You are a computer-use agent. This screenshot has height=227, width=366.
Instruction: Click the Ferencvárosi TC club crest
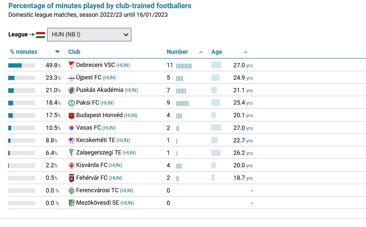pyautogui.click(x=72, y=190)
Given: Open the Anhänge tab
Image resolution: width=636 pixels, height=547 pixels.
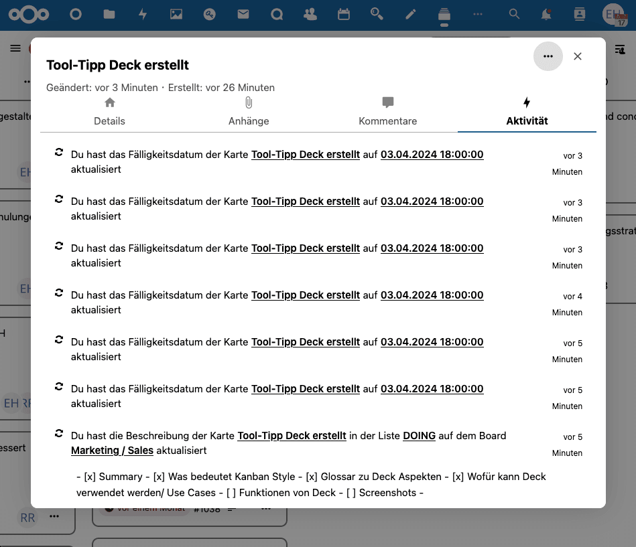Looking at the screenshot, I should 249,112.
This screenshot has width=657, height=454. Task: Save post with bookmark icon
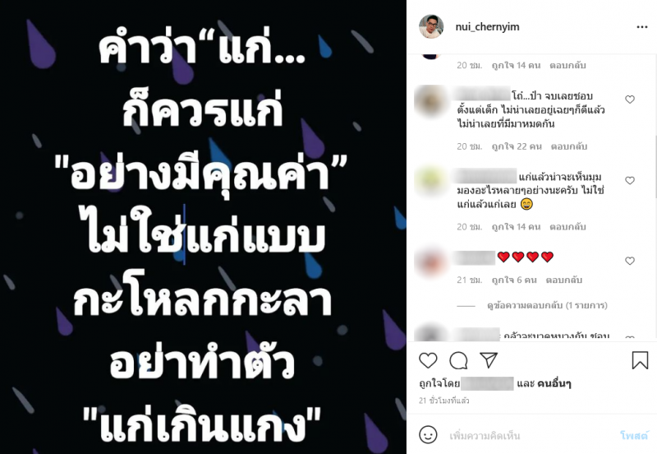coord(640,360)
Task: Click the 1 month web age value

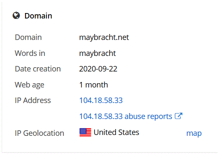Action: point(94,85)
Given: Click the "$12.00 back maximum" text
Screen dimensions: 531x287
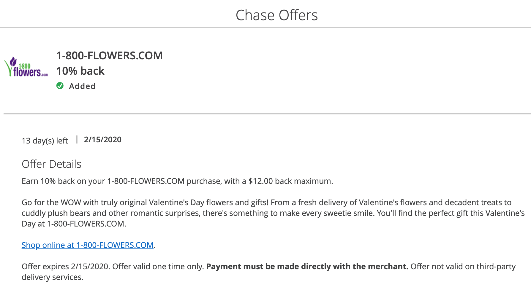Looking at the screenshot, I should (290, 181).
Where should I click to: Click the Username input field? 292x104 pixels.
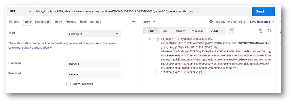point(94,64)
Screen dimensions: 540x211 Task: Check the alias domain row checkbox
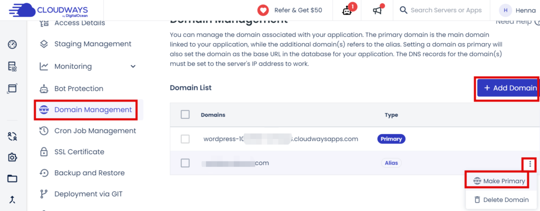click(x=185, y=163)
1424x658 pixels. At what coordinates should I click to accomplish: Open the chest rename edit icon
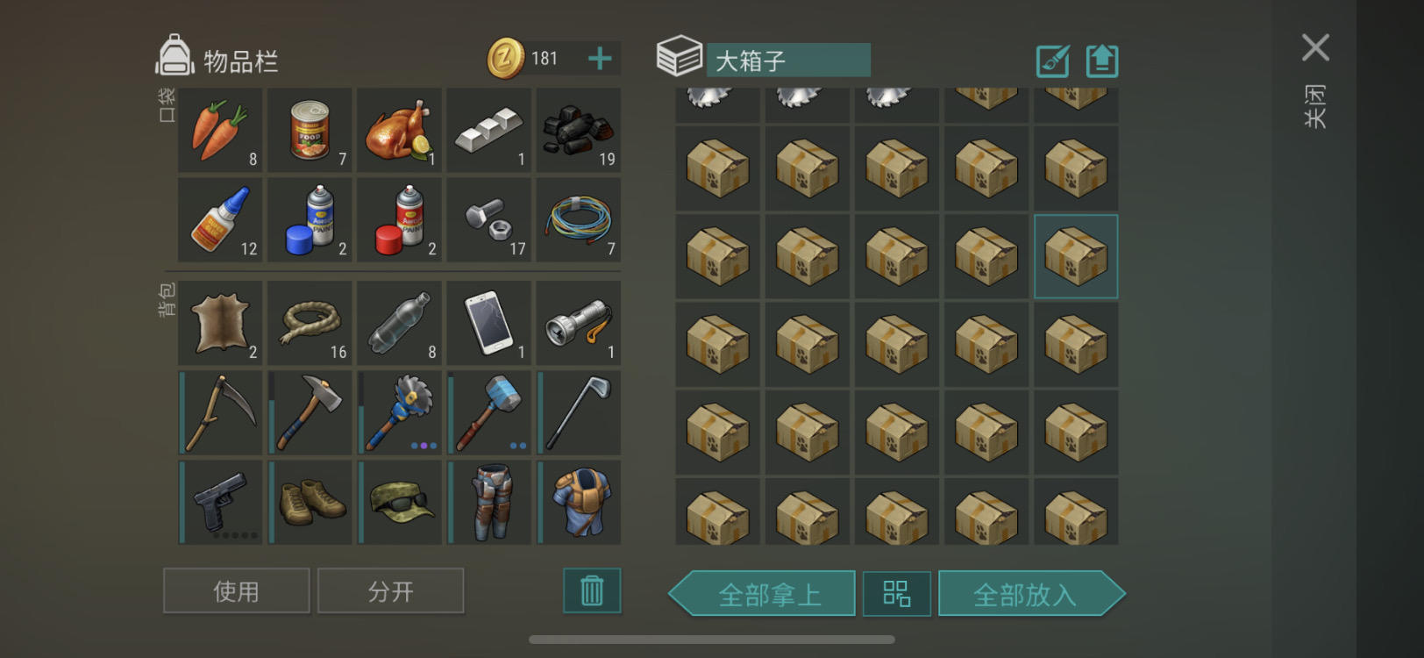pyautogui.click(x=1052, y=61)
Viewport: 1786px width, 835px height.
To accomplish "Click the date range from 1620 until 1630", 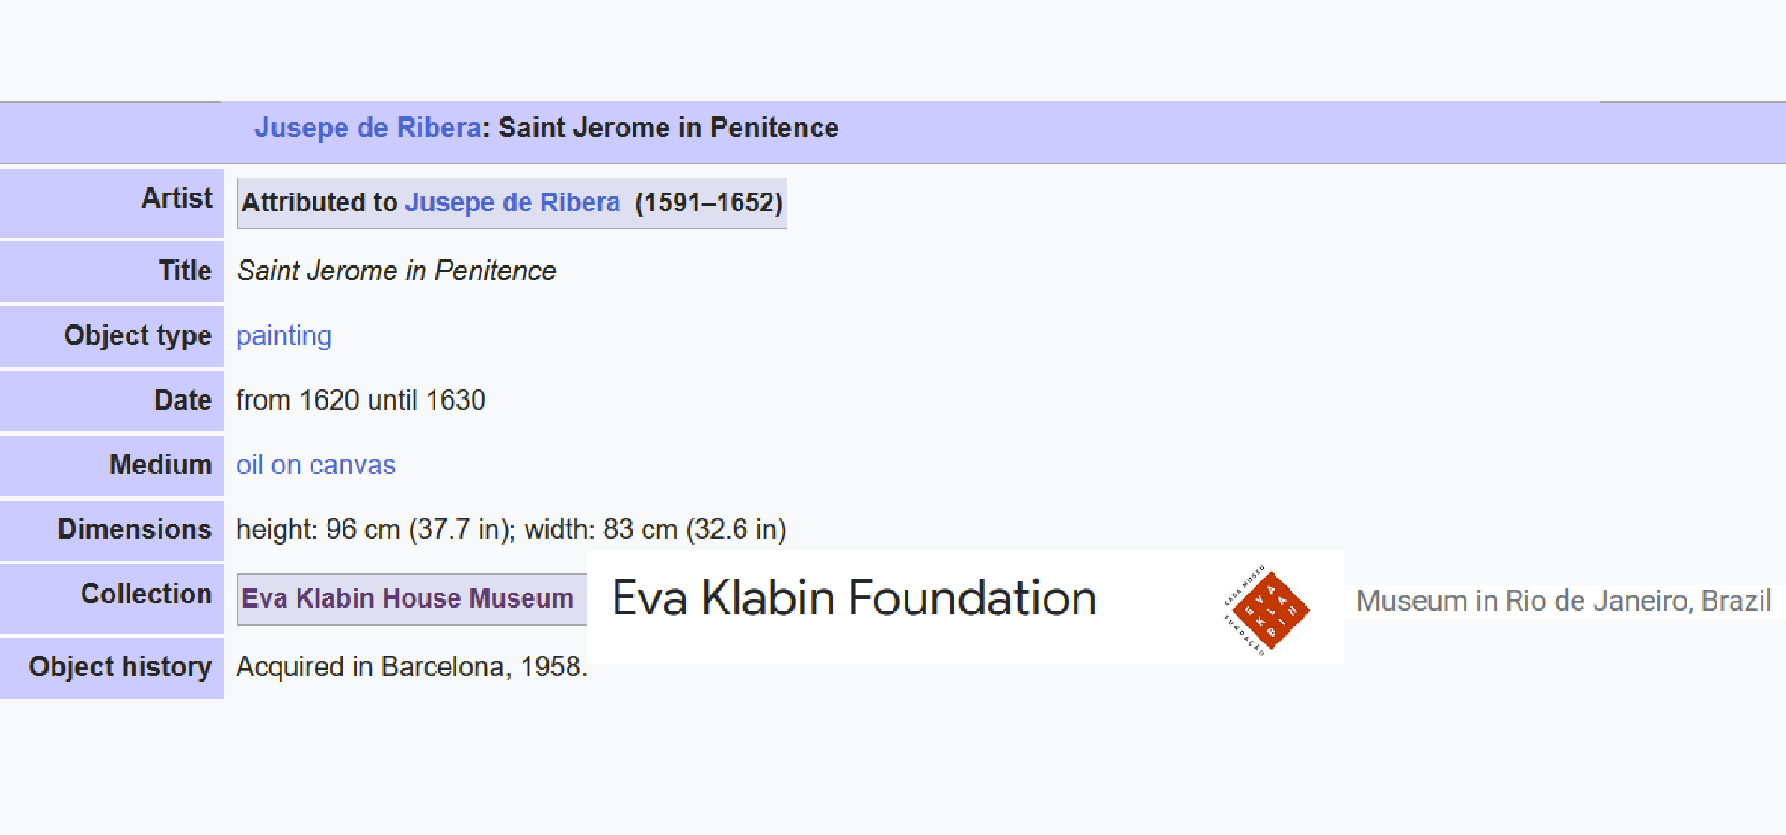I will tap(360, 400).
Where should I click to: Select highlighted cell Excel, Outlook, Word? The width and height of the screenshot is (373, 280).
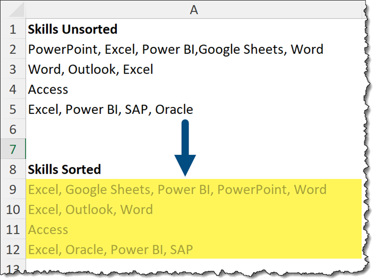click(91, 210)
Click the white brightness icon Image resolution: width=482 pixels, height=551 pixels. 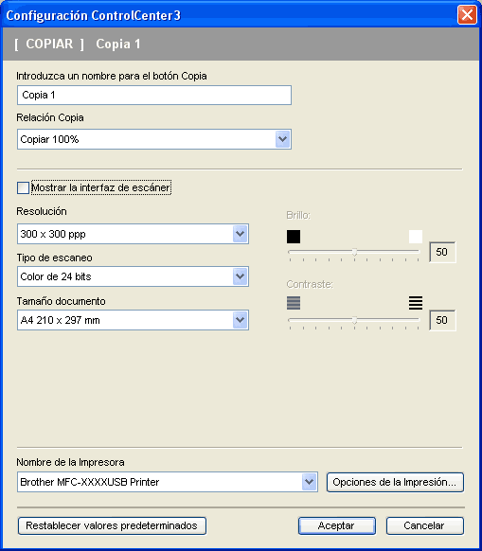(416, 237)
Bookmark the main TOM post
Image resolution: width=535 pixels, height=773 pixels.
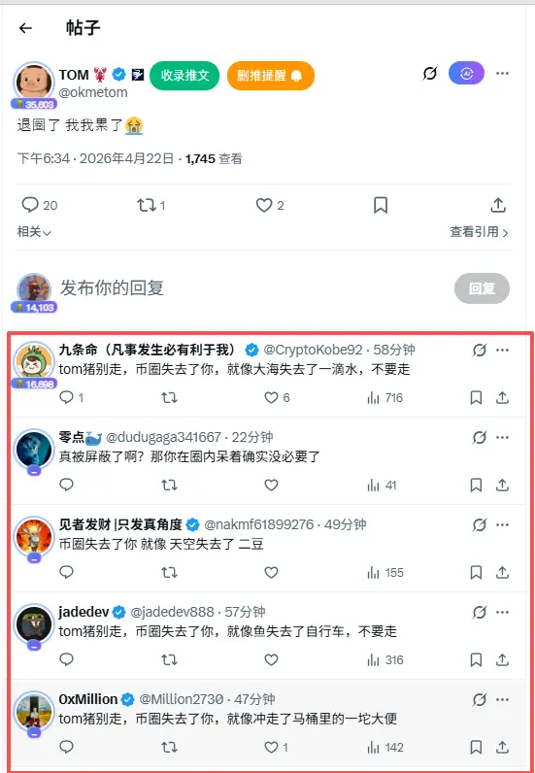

▬▬▬▬▬▬▬▬▬▬

**WHAT THIS TASK INVOLVES:** The lines of the records that contain the string "Given" should be located and copied.

**WRITTEN RESPONSE:**
Given: Open the Anhänge tab
Given: Click the "$12.00 back maximum" text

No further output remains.